I am able to create the same SVN branch twice. I would hope that SVN would not allow me to create same branch again. Please help me to fix this issue.
From SVN RedBook:
Subversion has no internal concept of a branch—it knows only how to make copies. When you copy a directory, the resultant directory is only a “branch” because you attach that meaning to it.
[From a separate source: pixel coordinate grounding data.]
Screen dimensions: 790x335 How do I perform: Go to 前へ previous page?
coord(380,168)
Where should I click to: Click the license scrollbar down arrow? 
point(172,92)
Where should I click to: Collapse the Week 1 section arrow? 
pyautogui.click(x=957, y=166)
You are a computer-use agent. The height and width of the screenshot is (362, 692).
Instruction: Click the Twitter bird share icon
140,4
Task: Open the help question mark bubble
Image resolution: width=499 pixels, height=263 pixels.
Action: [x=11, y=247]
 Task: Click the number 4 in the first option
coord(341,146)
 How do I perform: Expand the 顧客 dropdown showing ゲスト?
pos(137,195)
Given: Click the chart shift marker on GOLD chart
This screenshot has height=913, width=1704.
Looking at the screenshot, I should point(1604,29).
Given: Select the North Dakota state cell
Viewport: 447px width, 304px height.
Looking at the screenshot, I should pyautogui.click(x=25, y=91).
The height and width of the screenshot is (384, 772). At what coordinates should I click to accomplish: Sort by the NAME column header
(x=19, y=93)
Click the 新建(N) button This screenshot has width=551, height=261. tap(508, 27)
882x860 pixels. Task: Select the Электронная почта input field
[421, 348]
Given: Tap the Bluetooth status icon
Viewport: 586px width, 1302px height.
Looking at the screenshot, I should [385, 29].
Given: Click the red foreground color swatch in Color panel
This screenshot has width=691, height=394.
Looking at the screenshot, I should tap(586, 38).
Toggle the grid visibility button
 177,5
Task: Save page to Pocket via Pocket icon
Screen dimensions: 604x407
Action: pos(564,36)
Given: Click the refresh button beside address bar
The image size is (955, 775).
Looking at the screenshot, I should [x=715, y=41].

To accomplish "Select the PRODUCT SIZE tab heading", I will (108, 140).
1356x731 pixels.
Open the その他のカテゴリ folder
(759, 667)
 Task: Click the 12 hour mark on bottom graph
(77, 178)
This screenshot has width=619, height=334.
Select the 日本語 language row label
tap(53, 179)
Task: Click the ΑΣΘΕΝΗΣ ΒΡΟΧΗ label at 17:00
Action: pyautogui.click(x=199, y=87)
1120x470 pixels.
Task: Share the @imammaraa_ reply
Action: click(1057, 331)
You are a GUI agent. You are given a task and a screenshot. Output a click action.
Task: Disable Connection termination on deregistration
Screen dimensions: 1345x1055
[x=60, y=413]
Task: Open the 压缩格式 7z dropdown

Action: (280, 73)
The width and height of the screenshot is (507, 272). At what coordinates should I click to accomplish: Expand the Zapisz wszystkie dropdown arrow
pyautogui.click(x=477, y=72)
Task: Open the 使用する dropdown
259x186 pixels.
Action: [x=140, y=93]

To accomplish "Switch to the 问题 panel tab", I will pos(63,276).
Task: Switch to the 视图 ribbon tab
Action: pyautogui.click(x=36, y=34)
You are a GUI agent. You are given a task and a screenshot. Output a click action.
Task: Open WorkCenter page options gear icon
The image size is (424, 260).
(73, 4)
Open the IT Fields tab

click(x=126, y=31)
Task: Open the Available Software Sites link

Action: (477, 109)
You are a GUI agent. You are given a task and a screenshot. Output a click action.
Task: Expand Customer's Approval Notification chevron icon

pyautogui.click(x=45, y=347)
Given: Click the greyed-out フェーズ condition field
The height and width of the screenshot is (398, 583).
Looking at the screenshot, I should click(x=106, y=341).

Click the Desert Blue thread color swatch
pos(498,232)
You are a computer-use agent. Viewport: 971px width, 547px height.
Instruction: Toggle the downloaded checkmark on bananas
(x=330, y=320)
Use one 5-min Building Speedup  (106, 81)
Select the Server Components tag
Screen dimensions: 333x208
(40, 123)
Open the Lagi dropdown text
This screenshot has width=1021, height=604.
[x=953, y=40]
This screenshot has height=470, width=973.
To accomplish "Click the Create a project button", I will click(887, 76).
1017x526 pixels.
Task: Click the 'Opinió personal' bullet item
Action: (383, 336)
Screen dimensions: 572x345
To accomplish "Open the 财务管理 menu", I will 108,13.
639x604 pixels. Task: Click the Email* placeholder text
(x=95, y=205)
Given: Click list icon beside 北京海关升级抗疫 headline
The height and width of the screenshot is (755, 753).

You may think of the directory differently, or treat it differently, but to Subversion it's just an ordinary directory that happens to carry some extra historical information.
Because of this copy mechanism, Subversion's branches exist as normal filesystem directories in the repository.
So when you create a branch 'patch', you can have several directories 'patch' within your repository.
What may confuse you is when you create in the same parent directory 'patch' twice, with a different case (Patch vs. patch), in a case-sensitive OS.
To better answer your question:
I would hope that SVN would not allow me to create same branch again.
If you really want to prevent any "case-related path clash", you can set a pre-commit hook (which is also triggered by a svn copy), like this one, from svn tools contrib
- Detects new paths that 'clash' with existing, or other new, paths.
- Ignores existing paths that already 'clash'
- Exits with an error code, and a diagnostic on stderr, if 'clashes' are detected.
With that hook, you can still create several branches with the same name, but at least not in the same parent directory, with a different case.
In SVN, branches (and tags too) are only copies.
SVN has no idea of what a branch is, it only knows about copies. SVN users give to those copies the meaning of branches, but it's only a convention followed by the people, not by SVN.